Introduction

Streptokinase is a widely used fibrinolytic agent for treating cardiovascular diseases, particularly in developing countries due to its cost-effectiveness1. Isolated from hemolytic streptococci, Streptokinase forms complexes with plasminogen to activate it into plasmin, which then dissolves blood clots and helps in improving reperfusion and left ventricular function in different cardiovascular diseases2. Being derived from bacterial protein, it can result in allergic reactions and bleeding, which are common adverse events. Patients might also have bradycardia and hypotension, along with fever, shivering, and rashes, as well as anaphylactic reactions3. Few case reports have reported serum sickness as a complication of Streptokinase therapy. Alexopoulos et al. (1984) have reported serum sickness as a complication of intravenous streptokinase when used for acute myocardial infaraction4. Serum Sickness is a Type III immune complex mediated hypersensitivity reaction which was first recognized in a patient who received heterologous antisera in the early 1990s.
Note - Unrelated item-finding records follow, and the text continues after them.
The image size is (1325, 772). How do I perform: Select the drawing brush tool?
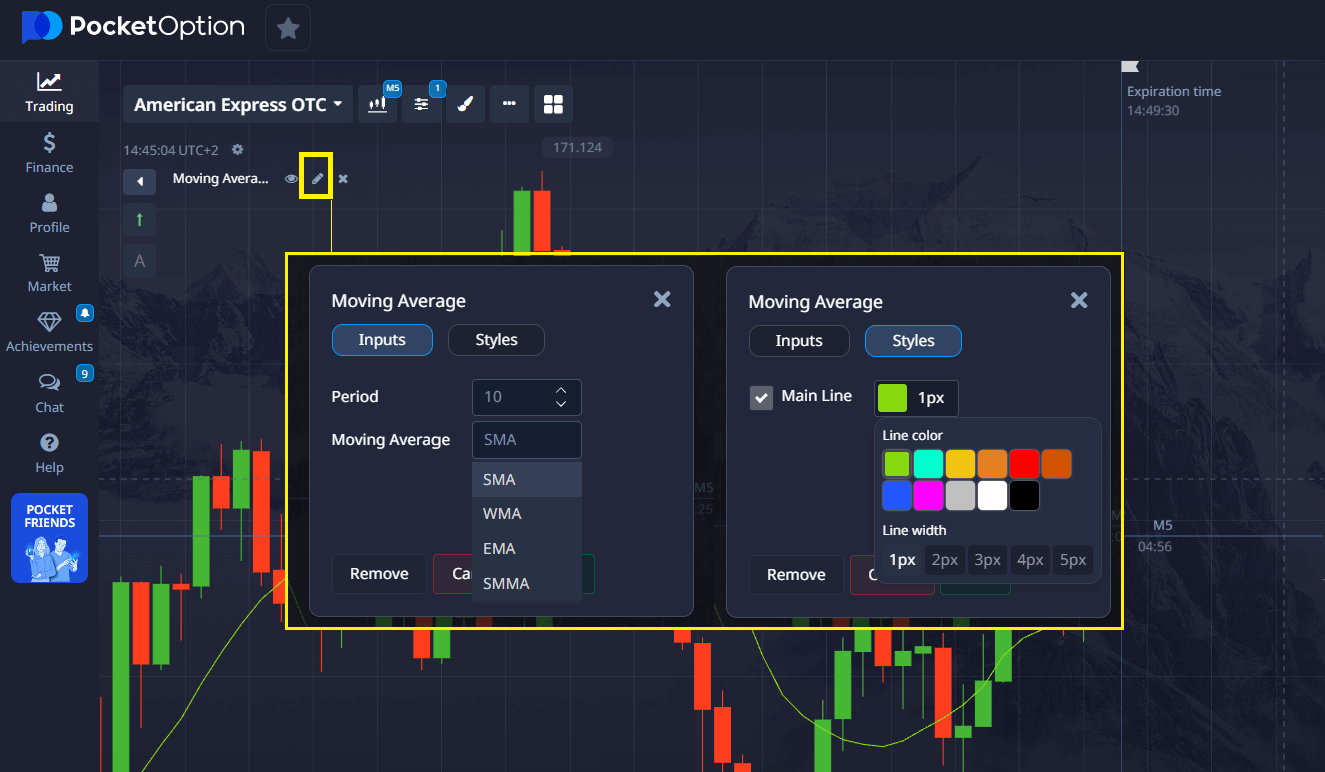pos(465,104)
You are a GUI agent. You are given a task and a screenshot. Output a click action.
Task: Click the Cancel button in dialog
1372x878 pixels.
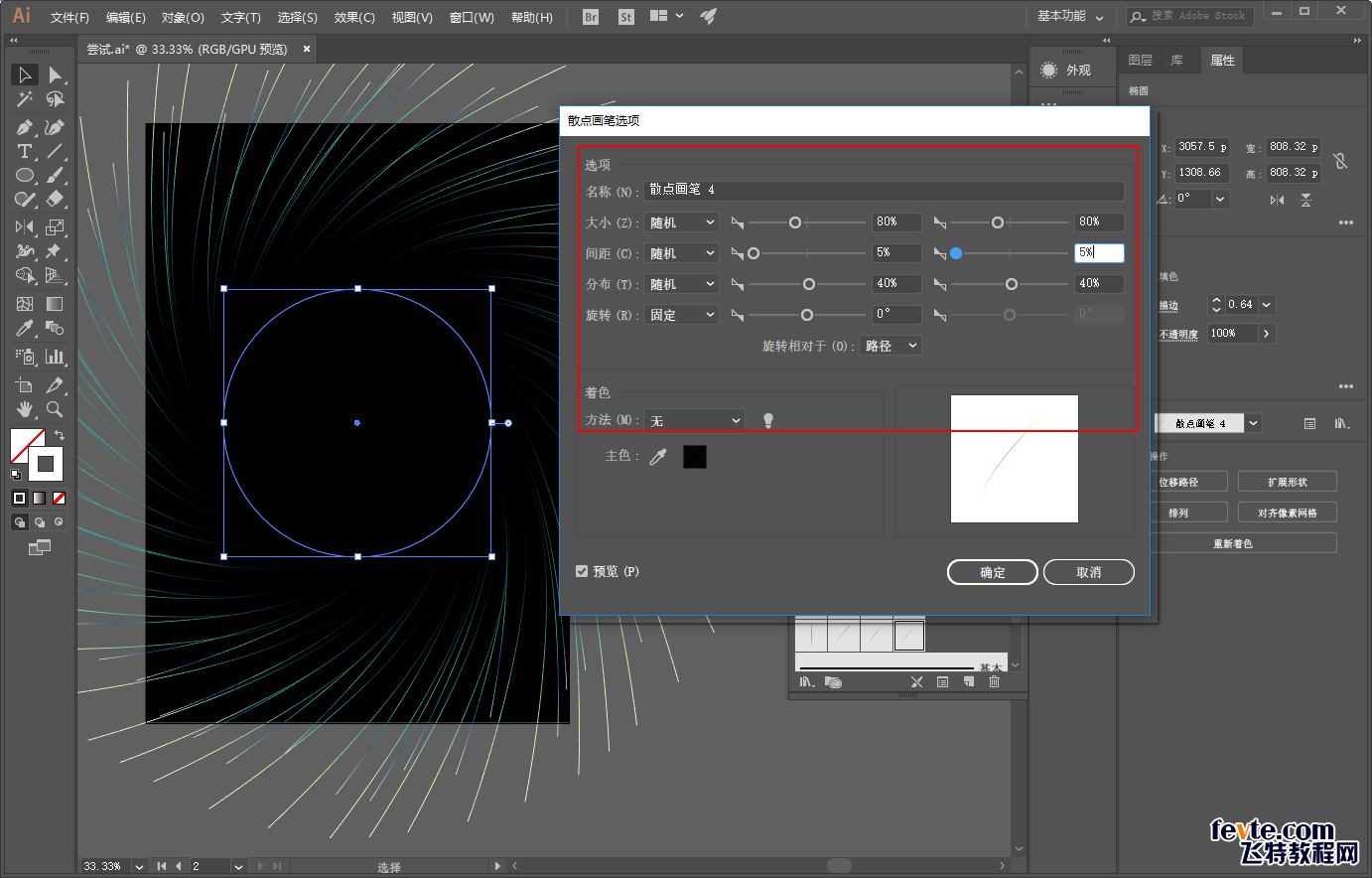click(1089, 572)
The symptoms usually occur after 1 to 2 weeks after exposure to offending agents and is a self-limited disease5. Although the condition is self-limiting, severe cases may require intervention. Treatment often involves discontinuing the offending agent and administering corticosteroids, which can lead to complete recovery6. In this we report a rare case from Tertiary Teaching Hospital of a 36-year-old female, with a known history of mitral valve stenosis secondary to Rheumatic Heart Disease who underwent Streptokinase treatment and presenting with Serum Sickness. This case underscores the complexities of managing prosthetic valve thrombosis and highlights the importance of monitoring and addressing potential complication of thrombolytic therapy.